» **Do this**
In all of the items below, replace every occurrence of "Instruction" with "Goal" and leave everything else unchanged.

[Entries on where items appear]
[BEGIN]

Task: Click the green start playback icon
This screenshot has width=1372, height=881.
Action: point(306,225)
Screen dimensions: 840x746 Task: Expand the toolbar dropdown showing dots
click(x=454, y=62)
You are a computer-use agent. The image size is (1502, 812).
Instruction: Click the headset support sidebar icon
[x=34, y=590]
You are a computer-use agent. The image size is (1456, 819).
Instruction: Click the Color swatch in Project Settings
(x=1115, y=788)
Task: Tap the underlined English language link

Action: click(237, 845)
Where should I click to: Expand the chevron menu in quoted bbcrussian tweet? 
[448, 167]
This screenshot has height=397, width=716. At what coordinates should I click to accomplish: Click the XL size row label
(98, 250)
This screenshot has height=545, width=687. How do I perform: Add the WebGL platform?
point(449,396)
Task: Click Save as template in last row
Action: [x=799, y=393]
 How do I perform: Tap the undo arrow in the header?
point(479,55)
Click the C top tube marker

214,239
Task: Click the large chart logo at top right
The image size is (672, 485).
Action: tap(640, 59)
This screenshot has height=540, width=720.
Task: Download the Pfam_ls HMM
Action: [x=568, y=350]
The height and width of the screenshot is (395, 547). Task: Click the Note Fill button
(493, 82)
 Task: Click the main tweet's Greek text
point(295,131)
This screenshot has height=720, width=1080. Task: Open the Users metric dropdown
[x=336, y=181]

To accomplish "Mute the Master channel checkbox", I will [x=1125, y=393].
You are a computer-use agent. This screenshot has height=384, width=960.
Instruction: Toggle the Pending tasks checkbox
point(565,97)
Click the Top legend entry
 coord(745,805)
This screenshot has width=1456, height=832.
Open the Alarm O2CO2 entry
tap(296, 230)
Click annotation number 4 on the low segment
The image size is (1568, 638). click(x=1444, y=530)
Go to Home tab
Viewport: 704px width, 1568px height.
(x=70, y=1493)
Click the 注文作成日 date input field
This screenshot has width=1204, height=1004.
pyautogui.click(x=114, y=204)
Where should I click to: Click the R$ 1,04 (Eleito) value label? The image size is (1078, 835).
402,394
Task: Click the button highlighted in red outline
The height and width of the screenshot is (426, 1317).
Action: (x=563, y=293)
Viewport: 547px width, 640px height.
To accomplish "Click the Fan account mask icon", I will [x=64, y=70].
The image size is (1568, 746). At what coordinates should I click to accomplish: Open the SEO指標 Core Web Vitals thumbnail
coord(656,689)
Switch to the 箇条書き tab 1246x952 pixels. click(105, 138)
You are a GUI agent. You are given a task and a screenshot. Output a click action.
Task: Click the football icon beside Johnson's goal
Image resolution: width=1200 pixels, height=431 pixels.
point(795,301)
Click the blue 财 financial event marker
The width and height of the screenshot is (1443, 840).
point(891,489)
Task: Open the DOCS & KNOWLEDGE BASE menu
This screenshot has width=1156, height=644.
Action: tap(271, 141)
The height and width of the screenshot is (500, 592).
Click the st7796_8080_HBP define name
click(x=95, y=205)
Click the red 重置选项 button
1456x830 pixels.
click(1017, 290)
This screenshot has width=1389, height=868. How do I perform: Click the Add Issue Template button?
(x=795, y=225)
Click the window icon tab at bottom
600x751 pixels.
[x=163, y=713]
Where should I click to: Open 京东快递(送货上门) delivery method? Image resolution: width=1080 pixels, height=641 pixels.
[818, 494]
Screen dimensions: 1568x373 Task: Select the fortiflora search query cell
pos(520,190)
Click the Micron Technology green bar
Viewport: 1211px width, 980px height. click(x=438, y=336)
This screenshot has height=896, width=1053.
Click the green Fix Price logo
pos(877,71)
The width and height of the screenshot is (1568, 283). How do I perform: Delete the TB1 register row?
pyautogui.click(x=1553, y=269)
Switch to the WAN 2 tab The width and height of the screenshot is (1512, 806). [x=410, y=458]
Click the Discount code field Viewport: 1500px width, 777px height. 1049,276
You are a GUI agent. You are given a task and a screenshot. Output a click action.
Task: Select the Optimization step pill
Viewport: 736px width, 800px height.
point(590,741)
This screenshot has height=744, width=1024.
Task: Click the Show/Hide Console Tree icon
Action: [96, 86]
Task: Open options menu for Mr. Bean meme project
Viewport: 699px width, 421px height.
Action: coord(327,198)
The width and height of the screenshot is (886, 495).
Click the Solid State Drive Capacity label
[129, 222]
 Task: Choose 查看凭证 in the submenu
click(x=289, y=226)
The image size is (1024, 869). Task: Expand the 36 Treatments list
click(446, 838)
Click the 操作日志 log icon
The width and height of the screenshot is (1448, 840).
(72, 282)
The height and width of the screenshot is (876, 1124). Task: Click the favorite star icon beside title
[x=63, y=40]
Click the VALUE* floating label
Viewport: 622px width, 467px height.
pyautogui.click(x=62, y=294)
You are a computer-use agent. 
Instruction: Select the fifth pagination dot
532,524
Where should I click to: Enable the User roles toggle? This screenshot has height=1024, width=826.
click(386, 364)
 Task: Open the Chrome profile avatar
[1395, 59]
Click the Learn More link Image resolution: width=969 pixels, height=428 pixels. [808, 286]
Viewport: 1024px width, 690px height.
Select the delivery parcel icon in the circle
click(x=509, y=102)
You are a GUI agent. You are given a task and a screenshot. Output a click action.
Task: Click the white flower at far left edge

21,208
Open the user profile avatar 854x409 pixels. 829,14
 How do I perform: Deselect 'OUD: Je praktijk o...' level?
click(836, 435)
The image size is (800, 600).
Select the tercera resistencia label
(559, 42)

[END]

» **Task result**
Task: Click the green start playback icon
This screenshot has width=1372, height=881.
Action: point(306,225)
Screen dimensions: 840x746 Task: Expand the toolbar dropdown showing dots
click(x=454, y=62)
You are a computer-use agent. The image size is (1502, 812).
Goal: Click the headset support sidebar icon
[x=34, y=590]
You are a computer-use agent. The image size is (1456, 819).
Goal: Click the Color swatch in Project Settings
(x=1115, y=788)
Task: Tap the underlined English language link

Action: click(237, 845)
Where should I click to: Expand the chevron menu in quoted bbcrussian tweet? 
[448, 167]
This screenshot has height=397, width=716. At what coordinates should I click to accomplish: Click the XL size row label
(98, 250)
This screenshot has height=545, width=687. How do I perform: Add the WebGL platform?
point(449,396)
Task: Click Save as template in last row
Action: [x=799, y=393]
 How do I perform: Tap the undo arrow in the header?
point(479,55)
Click the C top tube marker

214,239
Task: Click the large chart logo at top right
The image size is (672, 485).
Action: tap(640, 59)
This screenshot has height=540, width=720.
Task: Download the Pfam_ls HMM
Action: [x=568, y=350]
The height and width of the screenshot is (395, 547). Task: Click the Note Fill button
(493, 82)
 Task: Click the main tweet's Greek text
point(295,131)
This screenshot has height=720, width=1080. Task: Open the Users metric dropdown
[x=336, y=181]

To accomplish "Mute the Master channel checkbox", I will [x=1125, y=393].
You are a computer-use agent. This screenshot has height=384, width=960.
Goal: Toggle the Pending tasks checkbox
point(565,97)
Click the Top legend entry
 coord(745,805)
This screenshot has width=1456, height=832.
Open the Alarm O2CO2 entry
tap(296, 230)
Click annotation number 4 on the low segment
The image size is (1568, 638). click(x=1444, y=530)
Go to Home tab
Viewport: 704px width, 1568px height.
(x=70, y=1493)
Click the 注文作成日 date input field
This screenshot has width=1204, height=1004.
pyautogui.click(x=114, y=204)
Where should I click to: Click the R$ 1,04 (Eleito) value label? The image size is (1078, 835).
402,394
Task: Click the button highlighted in red outline
The height and width of the screenshot is (426, 1317).
Action: (x=563, y=293)
Viewport: 547px width, 640px height.
To accomplish "Click the Fan account mask icon", I will [x=64, y=70].
The image size is (1568, 746). At what coordinates should I click to accomplish: Open the SEO指標 Core Web Vitals thumbnail
coord(656,689)
Switch to the 箇条書き tab 1246x952 pixels. click(105, 138)
You are a GUI agent. You are given a task and a screenshot. Output a click action.
Task: Click the football icon beside Johnson's goal
Image resolution: width=1200 pixels, height=431 pixels.
point(795,301)
Click the blue 财 financial event marker
The width and height of the screenshot is (1443, 840).
point(891,489)
Task: Open the DOCS & KNOWLEDGE BASE menu
This screenshot has width=1156, height=644.
Action: tap(271, 141)
The height and width of the screenshot is (500, 592).
Click the st7796_8080_HBP define name
click(x=95, y=205)
Click the red 重置选项 button
1456x830 pixels.
click(1017, 290)
This screenshot has width=1389, height=868. How do I perform: Click the Add Issue Template button?
(x=795, y=225)
Click the window icon tab at bottom
600x751 pixels.
[x=163, y=713]
Where should I click to: Open 京东快递(送货上门) delivery method? Image resolution: width=1080 pixels, height=641 pixels.
[818, 494]
Screen dimensions: 1568x373 Task: Select the fortiflora search query cell
pos(520,190)
Click the Micron Technology green bar
Viewport: 1211px width, 980px height. click(x=438, y=336)
This screenshot has height=896, width=1053.
Click the green Fix Price logo
pos(877,71)
The width and height of the screenshot is (1568, 283). How do I perform: Delete the TB1 register row?
pyautogui.click(x=1553, y=269)
Switch to the WAN 2 tab The width and height of the screenshot is (1512, 806). [x=410, y=458]
Click the Discount code field Viewport: 1500px width, 777px height. 1049,276
You are a GUI agent. You are given a task and a screenshot. Output a click action.
Task: Select the Optimization step pill
Viewport: 736px width, 800px height.
point(590,741)
This screenshot has height=744, width=1024.
Task: Click the Show/Hide Console Tree icon
Action: [96, 86]
Task: Open options menu for Mr. Bean meme project
Viewport: 699px width, 421px height.
Action: coord(327,198)
The width and height of the screenshot is (886, 495).
Click the Solid State Drive Capacity label
[129, 222]
 Task: Choose 查看凭证 in the submenu
click(x=289, y=226)
The image size is (1024, 869). Task: Expand the 36 Treatments list
click(446, 838)
Click the 操作日志 log icon
The width and height of the screenshot is (1448, 840).
(72, 282)
The height and width of the screenshot is (876, 1124). Task: Click the favorite star icon beside title
[x=63, y=40]
Click the VALUE* floating label
Viewport: 622px width, 467px height.
pyautogui.click(x=62, y=294)
You are a computer-use agent. 
Goal: Select the fifth pagination dot
532,524
Where should I click to: Enable the User roles toggle? This screenshot has height=1024, width=826.
click(386, 364)
 Task: Open the Chrome profile avatar
[1395, 59]
Click the Learn More link Image resolution: width=969 pixels, height=428 pixels. [808, 286]
Viewport: 1024px width, 690px height.
Select the delivery parcel icon in the circle
click(x=509, y=102)
You are a GUI agent. You are given a task and a screenshot. Output a click action.
Task: Click the white flower at far left edge

21,208
Open the user profile avatar 854x409 pixels. 829,14
 How do I perform: Deselect 'OUD: Je praktijk o...' level?
click(836, 435)
The image size is (800, 600).
Select the tercera resistencia label
(559, 42)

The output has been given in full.